__Task brief__
Please write out, exactly, every line of the listing from its first line through the one that includes "Given: Show next videos in Populaarsed row".

━━━ Data shown ━━━

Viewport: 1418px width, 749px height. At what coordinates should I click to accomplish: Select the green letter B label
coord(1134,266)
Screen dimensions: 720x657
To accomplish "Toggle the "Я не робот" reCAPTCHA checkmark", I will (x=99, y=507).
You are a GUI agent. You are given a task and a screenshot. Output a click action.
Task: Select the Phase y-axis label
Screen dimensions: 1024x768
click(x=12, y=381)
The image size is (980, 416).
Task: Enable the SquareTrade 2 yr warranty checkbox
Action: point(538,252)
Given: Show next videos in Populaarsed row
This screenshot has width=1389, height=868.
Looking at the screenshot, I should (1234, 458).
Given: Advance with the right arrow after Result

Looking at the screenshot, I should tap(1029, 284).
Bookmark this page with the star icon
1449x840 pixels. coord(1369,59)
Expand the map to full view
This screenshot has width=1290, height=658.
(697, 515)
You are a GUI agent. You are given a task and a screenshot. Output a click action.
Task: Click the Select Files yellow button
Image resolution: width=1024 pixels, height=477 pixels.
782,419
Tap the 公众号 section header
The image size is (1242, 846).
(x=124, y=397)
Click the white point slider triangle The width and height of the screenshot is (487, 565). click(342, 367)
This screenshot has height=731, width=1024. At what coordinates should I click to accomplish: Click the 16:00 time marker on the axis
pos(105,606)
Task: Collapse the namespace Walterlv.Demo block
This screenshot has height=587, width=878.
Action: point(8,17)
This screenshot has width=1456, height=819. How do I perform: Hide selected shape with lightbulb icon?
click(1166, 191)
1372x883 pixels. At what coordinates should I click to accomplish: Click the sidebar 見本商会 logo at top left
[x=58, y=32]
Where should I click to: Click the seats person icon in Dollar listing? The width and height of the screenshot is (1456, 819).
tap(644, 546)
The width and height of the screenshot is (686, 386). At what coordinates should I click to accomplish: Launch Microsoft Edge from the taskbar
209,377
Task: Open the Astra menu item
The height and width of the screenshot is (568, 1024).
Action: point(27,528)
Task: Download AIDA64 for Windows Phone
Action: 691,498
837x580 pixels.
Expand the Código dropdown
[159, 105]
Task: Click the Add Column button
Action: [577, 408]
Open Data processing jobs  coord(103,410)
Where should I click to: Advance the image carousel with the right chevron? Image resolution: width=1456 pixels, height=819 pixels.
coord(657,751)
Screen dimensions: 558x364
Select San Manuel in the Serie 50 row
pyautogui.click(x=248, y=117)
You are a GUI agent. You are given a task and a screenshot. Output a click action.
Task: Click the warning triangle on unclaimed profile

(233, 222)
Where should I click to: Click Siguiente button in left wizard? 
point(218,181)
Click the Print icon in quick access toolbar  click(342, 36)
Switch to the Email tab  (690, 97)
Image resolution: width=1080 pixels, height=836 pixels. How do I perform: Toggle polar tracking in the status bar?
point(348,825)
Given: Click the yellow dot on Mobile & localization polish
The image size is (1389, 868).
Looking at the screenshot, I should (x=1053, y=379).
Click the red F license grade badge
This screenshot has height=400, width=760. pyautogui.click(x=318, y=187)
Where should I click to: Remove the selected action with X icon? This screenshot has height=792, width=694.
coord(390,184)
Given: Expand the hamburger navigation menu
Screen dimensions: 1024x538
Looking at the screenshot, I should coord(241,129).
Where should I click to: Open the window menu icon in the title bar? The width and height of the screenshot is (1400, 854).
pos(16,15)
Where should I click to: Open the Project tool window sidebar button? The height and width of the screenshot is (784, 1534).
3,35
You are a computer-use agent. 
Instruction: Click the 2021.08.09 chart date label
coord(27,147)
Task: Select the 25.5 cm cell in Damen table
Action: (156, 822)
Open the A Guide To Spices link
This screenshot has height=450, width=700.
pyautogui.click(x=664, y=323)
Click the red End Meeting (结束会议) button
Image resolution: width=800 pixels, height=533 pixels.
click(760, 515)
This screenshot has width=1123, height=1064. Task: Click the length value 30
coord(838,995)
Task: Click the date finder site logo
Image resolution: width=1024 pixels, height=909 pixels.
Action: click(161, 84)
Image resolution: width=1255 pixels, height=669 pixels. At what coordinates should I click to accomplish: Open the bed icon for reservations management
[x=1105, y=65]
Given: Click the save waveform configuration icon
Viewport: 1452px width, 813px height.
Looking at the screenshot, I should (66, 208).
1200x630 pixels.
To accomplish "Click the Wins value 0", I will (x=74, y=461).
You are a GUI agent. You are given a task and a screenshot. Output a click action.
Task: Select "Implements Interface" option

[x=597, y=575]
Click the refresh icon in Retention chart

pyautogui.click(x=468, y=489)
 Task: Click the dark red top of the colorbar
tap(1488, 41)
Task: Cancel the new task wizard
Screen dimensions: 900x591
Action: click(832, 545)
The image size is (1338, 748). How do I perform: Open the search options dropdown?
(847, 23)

━━━

__Task output__
Viewport: 1418px width, 749px height. At what coordinates should I click to accomplish: Select the green letter B label
coord(1134,266)
Screen dimensions: 720x657
To accomplish "Toggle the "Я не робот" reCAPTCHA checkmark", I will (x=99, y=507).
You are a GUI agent. You are given a task and a screenshot. Output a click action.
Task: Select the Phase y-axis label
Screen dimensions: 1024x768
click(x=12, y=381)
The image size is (980, 416).
Task: Enable the SquareTrade 2 yr warranty checkbox
Action: point(538,252)
Given: Show next videos in Populaarsed row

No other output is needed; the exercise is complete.